Is VF winter’s answer to the high cost of imported produce?

Is VF winter’s answer to the high cost of imported produce?
Vertical farms like Welland, Ont.-based Vision Greens require less land or water than open air farms and use low-energy, artificially lit warehouses to produce non-pesticide leafy green vegetables. Courtesy of VISION GREENS

Vision Greens, a vertical farm in Welland, Ont., believes it has a solution to the high cost of green vegetables in winter-bound Canada – grow up.

Vertical farming proponents say these farms can supply greens all year to Canadians at prices that compete favourably with foreign-grown products, helping to keep grocery costs stable and making the country less reliant on imported food.

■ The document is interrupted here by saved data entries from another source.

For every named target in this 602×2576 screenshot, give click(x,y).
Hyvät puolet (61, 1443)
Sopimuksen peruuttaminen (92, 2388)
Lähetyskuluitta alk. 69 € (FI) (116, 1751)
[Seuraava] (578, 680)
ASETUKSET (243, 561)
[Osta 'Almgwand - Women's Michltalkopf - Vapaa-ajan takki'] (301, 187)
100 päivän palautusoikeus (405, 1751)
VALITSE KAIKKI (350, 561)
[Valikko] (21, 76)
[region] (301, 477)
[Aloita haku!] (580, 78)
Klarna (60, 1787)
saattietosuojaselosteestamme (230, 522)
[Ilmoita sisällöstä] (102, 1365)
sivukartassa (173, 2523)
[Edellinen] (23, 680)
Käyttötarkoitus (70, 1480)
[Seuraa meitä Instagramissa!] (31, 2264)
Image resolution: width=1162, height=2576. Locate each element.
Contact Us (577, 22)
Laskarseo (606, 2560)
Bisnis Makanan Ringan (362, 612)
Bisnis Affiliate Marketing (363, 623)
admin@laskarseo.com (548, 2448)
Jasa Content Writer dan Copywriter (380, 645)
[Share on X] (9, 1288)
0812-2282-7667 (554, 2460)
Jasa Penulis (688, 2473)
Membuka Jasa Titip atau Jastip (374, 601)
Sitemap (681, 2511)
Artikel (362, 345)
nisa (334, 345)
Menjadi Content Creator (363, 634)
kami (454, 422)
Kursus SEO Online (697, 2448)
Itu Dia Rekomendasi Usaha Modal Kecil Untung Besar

At a time when agricultural property prices have risen more than 20 per cent since 2022 and Ontario alone is reported to be losing some 319 acres of farmland every day to development and sprawl, vertical farms don’t need much land or water, using low-energy, artificially lit warehouses to produce non-pesticide leafy green vegetables.

“Our current 4,000-square-feet growing footprint produces an amount of food equal to what you could grow on 12 and a half acres,” says Lenny Louis, chief executive officer of Vision Greens.

“We built one vertical farm module to see if we could get price parity with produce trucked in from California, and we feel we’re there. So now we’re in the market trying to raise funds to expand to four times our current size,” he says.